Records drawn from a dataset
========================================

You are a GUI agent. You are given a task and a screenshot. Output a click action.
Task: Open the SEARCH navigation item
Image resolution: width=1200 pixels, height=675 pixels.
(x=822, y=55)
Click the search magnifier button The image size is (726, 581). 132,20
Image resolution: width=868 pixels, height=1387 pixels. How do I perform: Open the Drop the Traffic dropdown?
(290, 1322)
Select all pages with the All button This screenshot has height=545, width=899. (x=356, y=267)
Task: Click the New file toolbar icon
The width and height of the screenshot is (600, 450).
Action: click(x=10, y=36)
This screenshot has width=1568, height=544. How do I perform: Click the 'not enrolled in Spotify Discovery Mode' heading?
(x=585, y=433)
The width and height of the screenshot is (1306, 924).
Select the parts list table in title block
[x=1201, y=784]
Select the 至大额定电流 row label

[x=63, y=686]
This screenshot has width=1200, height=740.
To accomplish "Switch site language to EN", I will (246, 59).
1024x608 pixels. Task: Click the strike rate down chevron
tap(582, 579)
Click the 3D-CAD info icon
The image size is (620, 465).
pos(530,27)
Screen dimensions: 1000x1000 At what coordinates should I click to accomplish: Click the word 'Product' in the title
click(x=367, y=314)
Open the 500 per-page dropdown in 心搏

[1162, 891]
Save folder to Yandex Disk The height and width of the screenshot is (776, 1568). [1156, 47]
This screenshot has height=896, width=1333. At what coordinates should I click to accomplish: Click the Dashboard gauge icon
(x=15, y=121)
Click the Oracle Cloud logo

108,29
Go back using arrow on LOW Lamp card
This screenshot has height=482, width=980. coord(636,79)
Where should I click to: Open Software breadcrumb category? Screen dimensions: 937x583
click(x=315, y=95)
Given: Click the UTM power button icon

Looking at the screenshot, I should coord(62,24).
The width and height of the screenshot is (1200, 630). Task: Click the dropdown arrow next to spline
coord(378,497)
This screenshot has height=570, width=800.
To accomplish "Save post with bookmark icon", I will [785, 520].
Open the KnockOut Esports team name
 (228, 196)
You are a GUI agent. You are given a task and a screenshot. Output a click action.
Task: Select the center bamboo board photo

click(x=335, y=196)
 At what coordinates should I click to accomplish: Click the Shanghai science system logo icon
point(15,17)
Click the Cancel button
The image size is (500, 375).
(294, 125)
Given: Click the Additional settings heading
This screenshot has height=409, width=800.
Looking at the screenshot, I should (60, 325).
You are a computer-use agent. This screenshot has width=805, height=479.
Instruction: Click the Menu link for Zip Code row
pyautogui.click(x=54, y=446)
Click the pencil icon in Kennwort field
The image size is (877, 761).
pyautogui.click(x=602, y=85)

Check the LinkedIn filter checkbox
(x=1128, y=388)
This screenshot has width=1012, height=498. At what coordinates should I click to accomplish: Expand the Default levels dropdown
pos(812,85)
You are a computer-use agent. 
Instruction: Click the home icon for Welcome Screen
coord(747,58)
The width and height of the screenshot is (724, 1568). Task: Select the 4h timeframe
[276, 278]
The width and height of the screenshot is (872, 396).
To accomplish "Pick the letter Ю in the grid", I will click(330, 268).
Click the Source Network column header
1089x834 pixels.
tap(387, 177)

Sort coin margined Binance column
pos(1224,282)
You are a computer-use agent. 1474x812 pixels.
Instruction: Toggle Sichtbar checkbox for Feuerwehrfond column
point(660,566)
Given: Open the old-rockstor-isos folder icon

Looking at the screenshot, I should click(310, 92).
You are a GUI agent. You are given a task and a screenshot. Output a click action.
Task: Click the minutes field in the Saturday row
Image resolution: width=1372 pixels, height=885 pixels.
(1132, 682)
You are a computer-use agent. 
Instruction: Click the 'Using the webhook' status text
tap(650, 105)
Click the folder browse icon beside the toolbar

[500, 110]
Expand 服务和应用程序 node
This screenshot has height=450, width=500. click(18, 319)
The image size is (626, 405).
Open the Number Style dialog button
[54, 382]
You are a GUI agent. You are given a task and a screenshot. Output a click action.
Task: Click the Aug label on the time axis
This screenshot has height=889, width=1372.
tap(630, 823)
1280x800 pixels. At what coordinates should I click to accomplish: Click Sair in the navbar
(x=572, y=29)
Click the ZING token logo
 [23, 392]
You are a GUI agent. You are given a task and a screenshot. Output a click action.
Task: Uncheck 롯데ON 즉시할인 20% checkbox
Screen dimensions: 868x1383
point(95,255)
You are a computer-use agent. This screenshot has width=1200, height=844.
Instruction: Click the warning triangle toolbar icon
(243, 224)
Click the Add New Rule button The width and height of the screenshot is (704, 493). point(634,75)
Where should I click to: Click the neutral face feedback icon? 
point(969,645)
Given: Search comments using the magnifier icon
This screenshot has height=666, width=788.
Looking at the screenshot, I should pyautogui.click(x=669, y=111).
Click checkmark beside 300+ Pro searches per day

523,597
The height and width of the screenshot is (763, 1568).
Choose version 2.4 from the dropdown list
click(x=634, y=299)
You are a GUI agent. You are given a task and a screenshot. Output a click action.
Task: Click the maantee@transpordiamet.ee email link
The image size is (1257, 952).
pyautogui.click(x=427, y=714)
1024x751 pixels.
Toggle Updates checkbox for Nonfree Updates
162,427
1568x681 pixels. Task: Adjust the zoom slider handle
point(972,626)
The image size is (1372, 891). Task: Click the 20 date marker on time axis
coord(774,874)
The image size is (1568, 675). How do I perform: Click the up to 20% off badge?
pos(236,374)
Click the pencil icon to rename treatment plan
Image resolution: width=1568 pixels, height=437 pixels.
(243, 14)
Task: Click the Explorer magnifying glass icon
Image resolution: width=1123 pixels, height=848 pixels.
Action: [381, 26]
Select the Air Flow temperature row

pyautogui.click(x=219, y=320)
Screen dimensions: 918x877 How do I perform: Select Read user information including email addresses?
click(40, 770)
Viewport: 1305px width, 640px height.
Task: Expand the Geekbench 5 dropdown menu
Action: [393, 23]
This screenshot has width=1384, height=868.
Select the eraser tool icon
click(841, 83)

========================================

> _EXERCISE GOAL_
Repeat every line of the records above exactly.

> _TASK SOLUTION_
You are a GUI agent. You are given a task and a screenshot. Output a click action.
Task: Open the SEARCH navigation item
Image resolution: width=1200 pixels, height=675 pixels.
(x=822, y=55)
Click the search magnifier button The image size is (726, 581). 132,20
Image resolution: width=868 pixels, height=1387 pixels. How do I perform: Open the Drop the Traffic dropdown?
(290, 1322)
Select all pages with the All button This screenshot has height=545, width=899. (x=356, y=267)
Task: Click the New file toolbar icon
The width and height of the screenshot is (600, 450).
Action: click(x=10, y=36)
This screenshot has width=1568, height=544. How do I perform: Click the 'not enrolled in Spotify Discovery Mode' heading?
(x=585, y=433)
The width and height of the screenshot is (1306, 924).
Select the parts list table in title block
[x=1201, y=784]
Select the 至大额定电流 row label

[x=63, y=686]
This screenshot has width=1200, height=740.
To accomplish "Switch site language to EN", I will (246, 59).
1024x608 pixels. Task: Click the strike rate down chevron
tap(582, 579)
Click the 3D-CAD info icon
The image size is (620, 465).
pos(530,27)
Screen dimensions: 1000x1000 At what coordinates should I click to accomplish: Click the word 'Product' in the title
click(x=367, y=314)
Open the 500 per-page dropdown in 心搏

[1162, 891]
Save folder to Yandex Disk The height and width of the screenshot is (776, 1568). [1156, 47]
This screenshot has height=896, width=1333. At what coordinates should I click to accomplish: Click the Dashboard gauge icon
(x=15, y=121)
Click the Oracle Cloud logo

108,29
Go back using arrow on LOW Lamp card
This screenshot has height=482, width=980. coord(636,79)
Where should I click to: Open Software breadcrumb category? Screen dimensions: 937x583
click(x=315, y=95)
Given: Click the UTM power button icon

Looking at the screenshot, I should coord(62,24).
The width and height of the screenshot is (1200, 630). Task: Click the dropdown arrow next to spline
coord(378,497)
This screenshot has height=570, width=800.
To accomplish "Save post with bookmark icon", I will [785, 520].
Open the KnockOut Esports team name
 (228, 196)
You are a GUI agent. You are given a task and a screenshot. Output a click action.
Task: Select the center bamboo board photo

click(x=335, y=196)
 At what coordinates should I click to accomplish: Click the Shanghai science system logo icon
point(15,17)
Click the Cancel button
The image size is (500, 375).
(294, 125)
Given: Click the Additional settings heading
This screenshot has height=409, width=800.
Looking at the screenshot, I should (60, 325).
You are a computer-use agent. This screenshot has width=805, height=479.
Instruction: Click the Menu link for Zip Code row
pyautogui.click(x=54, y=446)
Click the pencil icon in Kennwort field
The image size is (877, 761).
pyautogui.click(x=602, y=85)

Check the LinkedIn filter checkbox
(x=1128, y=388)
This screenshot has width=1012, height=498. At what coordinates should I click to accomplish: Expand the Default levels dropdown
pos(812,85)
You are a computer-use agent. 
Instruction: Click the home icon for Welcome Screen
coord(747,58)
The width and height of the screenshot is (724, 1568). Task: Select the 4h timeframe
[276, 278]
The width and height of the screenshot is (872, 396).
To accomplish "Pick the letter Ю in the grid", I will click(330, 268).
Click the Source Network column header
1089x834 pixels.
tap(387, 177)

Sort coin margined Binance column
pos(1224,282)
You are a computer-use agent. 1474x812 pixels.
Instruction: Toggle Sichtbar checkbox for Feuerwehrfond column
point(660,566)
Given: Open the old-rockstor-isos folder icon

Looking at the screenshot, I should click(310, 92).
You are a GUI agent. You are given a task and a screenshot. Output a click action.
Task: Click the minutes field in the Saturday row
Image resolution: width=1372 pixels, height=885 pixels.
(1132, 682)
You are a computer-use agent. 
Instruction: Click the 'Using the webhook' status text
tap(650, 105)
Click the folder browse icon beside the toolbar

[500, 110]
Expand 服务和应用程序 node
This screenshot has height=450, width=500. click(18, 319)
The image size is (626, 405).
Open the Number Style dialog button
[54, 382]
You are a GUI agent. You are given a task and a screenshot. Output a click action.
Task: Click the Aug label on the time axis
This screenshot has height=889, width=1372.
tap(630, 823)
1280x800 pixels. At what coordinates should I click to accomplish: Click Sair in the navbar
(x=572, y=29)
Click the ZING token logo
 [23, 392]
You are a GUI agent. You are given a task and a screenshot. Output a click action.
Task: Uncheck 롯데ON 즉시할인 20% checkbox
Screen dimensions: 868x1383
point(95,255)
You are a computer-use agent. This screenshot has width=1200, height=844.
Instruction: Click the warning triangle toolbar icon
(243, 224)
Click the Add New Rule button The width and height of the screenshot is (704, 493). point(634,75)
Where should I click to: Click the neutral face feedback icon? 
point(969,645)
Given: Search comments using the magnifier icon
This screenshot has height=666, width=788.
Looking at the screenshot, I should pyautogui.click(x=669, y=111).
Click checkmark beside 300+ Pro searches per day

523,597
The height and width of the screenshot is (763, 1568).
Choose version 2.4 from the dropdown list
click(x=634, y=299)
You are a GUI agent. You are given a task and a screenshot. Output a click action.
Task: Click the maantee@transpordiamet.ee email link
The image size is (1257, 952).
pyautogui.click(x=427, y=714)
1024x751 pixels.
Toggle Updates checkbox for Nonfree Updates
162,427
1568x681 pixels. Task: Adjust the zoom slider handle
point(972,626)
The image size is (1372, 891). Task: Click the 20 date marker on time axis
coord(774,874)
The image size is (1568, 675). How do I perform: Click the up to 20% off badge?
pos(236,374)
Click the pencil icon to rename treatment plan
Image resolution: width=1568 pixels, height=437 pixels.
(243, 14)
Task: Click the Explorer magnifying glass icon
Image resolution: width=1123 pixels, height=848 pixels.
Action: [381, 26]
Select the Air Flow temperature row

pyautogui.click(x=219, y=320)
Screen dimensions: 918x877 How do I perform: Select Read user information including email addresses?
click(40, 770)
Viewport: 1305px width, 640px height.
Task: Expand the Geekbench 5 dropdown menu
Action: [393, 23]
This screenshot has width=1384, height=868.
Select the eraser tool icon
click(841, 83)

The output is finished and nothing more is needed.